The future of skills-based progression

3 min read

Gen Z’s expectations for work are accelerating a shift toward flexible, skills-based development systems. As McKinsey & Company ’s [1]Aaron De Smet notes, younger employees “expect more from their employers” and have “higher expectations for engagement, career advancement, and authenticity of leaders.” Yet many organisations still rely on outdated, hierarchical career models “written decades ago.” This mismatch is reshaping retention, leadership pipelines, and long-term competitiveness.

What are Gen Z’s expectations, what’s driving them and how can the The Openside Group Development Pathway help?

The Openside Development Pathway already aligns with what the next generation demands: strategically aligned development, personalised career mapping, rigorous diagnostics, tailored capability-building, and coaching embedded in ongoing practice. Openside evolve individuals through the Pathway—using Vienna—to create a more dynamic, transparent, and motivating development ecosystem grounded in skills progression, rather than the traditional hierarchical promotions.

What Gen Z wants is what Openside already delivers: McKinsey highlights several trends that directly support Openside’s existing model:

· Visible, regular development: Gen Z want “meaningful career progression every year or two,” even if it isn’t a promotion.

· Skills over hierarchy: In flatter organisations—especially as AI accelerates—promotion cycles slow, but the need for new skills accelerates. De Smet argues that “there are lots of other ways to achieve career progression,” such as skills credentials.

· Authentic support and apprenticeship: Mentorship is often “rated ineffective,” yet real apprenticeship requires “much more hands-on coaching” and becomes a “contact sport.”

· Higher mobility: If not engaged, Gen Z “will find another job,” risking long-term gaps in leadership pipelines. This supports the statement that [2]74% of Gen Z and Millennials would consider leaving their job due to lack of skill-building opportunities.

The McKinsey insights aren’t trends—they are validation. They confirm that the market is moving towards the very principles Openside has championed for years. Gen Z’s expectations simply expose the fragility of outdated systems and make the need for Openside’s approach more urgent and more valuable.

Openside Is already ahead of the validation:

The Openside Development Pathway already addresses many of the systemic gaps McKinsey highlights:

· Strategic alignment: Aligns development directly with firm-level objectives.

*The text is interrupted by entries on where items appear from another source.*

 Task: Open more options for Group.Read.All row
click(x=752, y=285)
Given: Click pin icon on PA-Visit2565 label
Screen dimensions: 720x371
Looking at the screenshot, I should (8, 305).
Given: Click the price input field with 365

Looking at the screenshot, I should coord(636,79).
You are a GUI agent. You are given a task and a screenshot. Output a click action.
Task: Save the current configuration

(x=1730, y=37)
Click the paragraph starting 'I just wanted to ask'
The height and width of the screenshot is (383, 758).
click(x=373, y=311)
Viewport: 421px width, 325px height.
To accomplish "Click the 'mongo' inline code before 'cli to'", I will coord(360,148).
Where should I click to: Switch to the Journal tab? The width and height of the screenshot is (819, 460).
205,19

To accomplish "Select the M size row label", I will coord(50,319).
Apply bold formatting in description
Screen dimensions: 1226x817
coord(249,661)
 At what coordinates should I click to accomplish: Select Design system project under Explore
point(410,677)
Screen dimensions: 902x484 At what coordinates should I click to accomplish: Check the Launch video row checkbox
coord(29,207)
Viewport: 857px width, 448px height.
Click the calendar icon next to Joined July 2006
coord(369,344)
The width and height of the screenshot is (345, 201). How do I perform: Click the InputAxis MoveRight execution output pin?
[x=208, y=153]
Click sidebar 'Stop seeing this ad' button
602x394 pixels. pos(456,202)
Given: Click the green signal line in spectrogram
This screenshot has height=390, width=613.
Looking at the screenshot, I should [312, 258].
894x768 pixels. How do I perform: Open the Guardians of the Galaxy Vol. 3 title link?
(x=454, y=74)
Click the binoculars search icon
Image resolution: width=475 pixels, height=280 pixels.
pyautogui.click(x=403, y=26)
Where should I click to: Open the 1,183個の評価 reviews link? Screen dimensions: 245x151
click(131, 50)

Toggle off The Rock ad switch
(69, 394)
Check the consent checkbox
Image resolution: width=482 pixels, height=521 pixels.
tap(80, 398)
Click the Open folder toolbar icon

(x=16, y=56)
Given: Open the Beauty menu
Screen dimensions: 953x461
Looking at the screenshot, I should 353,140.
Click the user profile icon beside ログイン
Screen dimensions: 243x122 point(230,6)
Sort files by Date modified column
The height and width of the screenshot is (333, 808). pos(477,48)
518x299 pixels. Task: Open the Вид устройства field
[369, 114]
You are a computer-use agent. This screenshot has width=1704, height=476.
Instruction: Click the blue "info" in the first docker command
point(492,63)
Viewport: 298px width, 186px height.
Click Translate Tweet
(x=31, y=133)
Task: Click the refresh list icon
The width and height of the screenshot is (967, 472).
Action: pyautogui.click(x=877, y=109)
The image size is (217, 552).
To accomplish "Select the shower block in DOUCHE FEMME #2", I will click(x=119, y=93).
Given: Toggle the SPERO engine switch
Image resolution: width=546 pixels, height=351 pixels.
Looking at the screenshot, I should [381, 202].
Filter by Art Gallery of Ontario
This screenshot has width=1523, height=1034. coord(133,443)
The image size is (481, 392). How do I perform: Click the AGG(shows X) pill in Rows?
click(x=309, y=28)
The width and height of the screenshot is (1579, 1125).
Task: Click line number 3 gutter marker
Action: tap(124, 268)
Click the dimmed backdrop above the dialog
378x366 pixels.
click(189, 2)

· Career mapping: The Talent Development Pathway tool gives individuals clarity about their future trajectory—something McKinsey says Gen Z finds lacking.

· Diagnostics: Openside’s “Aligning Development with Strategy” diagnostic mirrors the shift toward translating roles into “the skills most needed for the job.”

· Tailored capability-building: From analytical problem-solving to leadership and business development.

· Coaching as apprenticeship: Openside’s model gives the hands-on, role-focused development McKinsey argues is essential.

· Measurement: Vienna quantifies impact and ROI, addressing the need for visibility employers lack today.

· Opportunity: Professionalised gamification and skill credentials through Vienna and eLearning.

McKinsey suggests organisations should explore “skills credentials” and even “gamify it,” allowing people to earn new skill badges “every six to 18 months.” While badges can sound juvenile, the underlying principle—frequent, visible proof of growth—is exactly what Gen Z values. This is less Duolingo, more Strava-for-skills—motivating without infantilising. Gen Z have grown up in an online world where they are praised and rewarded frequently, whether that is through online games or social media apps. Bringing this into the world of learning speaks their language, and provides engagement and investment.

What is the Role of Vienna in Gen Z’s needs? Vienna is Openside’s digital platform that transforms learning into lasting performance improvement. It allows organisations to track the implementation of any training intervention and subsequent behavioural changes, demonstrate ROI, and explicitly show how training translates into measurable business impact – all in one intuitive, evidence-based tool.

Vienna can evolve into the engine that powers visible, skills-based progression:

·        Display skill growth and milestones.

·        Link coaching sessions to measurable performance gains.

·        Identify capability gaps tied to strategic goals.

·        Recommend personalised next steps, strengthened by AI insights.

·        Show how individual development contributes to firm legacy—aligning with Gen Z’s desire for purpose.

Vienna transforms learning measurement tools from ‘measurement tool’ into a strategic development intelligence platform.

The Openside Development Pathway already aligns with what the next generation demands: strategically aligned development, personalised career mapping, rigorous diagnostics, tailored capability-building, and coaching embedded in ongoing practice. The opportunity is to evolve the Pathway—and Vienna—into a more dynamic, transparent, and motivating development ecosystem grounded in skills progression rather than hierarchical promotions.


[1] McKinsey: Mind the Gap

[2] FDM Group: Are learning opportunities the key to Gen Z talent retention?